2018/06/02 18:00

血縁とも地縁とも異なる、新しい家族の在り方!? 日本の最下流社会のシビアな現実『万引き家族』

 巣鴨で起きた子ども置き去り事件を題材にした『誰も知らない』(04)、沖縄であった新生児取り替え事件にインスパイアされた『そして父になる』(13)など、是枝裕和監督は日本社会の暗部にスポットライトを当てることで映画を生み出してきた。カンヌ映画祭パルムドール(最高賞)を受賞した『万引き家族』も、実在の事件が元ネタとなっている。2010年以降、次々と発覚した年金不正受給事件から着想を得たものだ。親の死を隠して年金を受け取り続けた詐欺一家に、是枝監督は“正義の鉄槌”を下すマスコミや世論とは異なる角度から近づいていく。

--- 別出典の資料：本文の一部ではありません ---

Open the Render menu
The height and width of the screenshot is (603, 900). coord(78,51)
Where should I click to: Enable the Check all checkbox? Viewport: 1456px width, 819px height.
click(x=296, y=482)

 家族の崩壊が叫ばれて久しい。社会のいちばん小さな単位である家族が壊れていったことで、日本社会全体がすっかり歪んだものになってしまった。実在の事件を通して、家族の在り方を見つめてきた是枝監督は、「家族を結びつけるものは血か、それとも一緒に過ごした時間か」という問題をこれまでの作品の中で問い掛けてきた。今回の『万引き家族』は、そこからさらに大胆に踏み込んでいく。血縁や地縁といった、これまで語られてきた家族の絆に代わる、お金で結びついた打算的な関係として“万引き家族”を登場させている。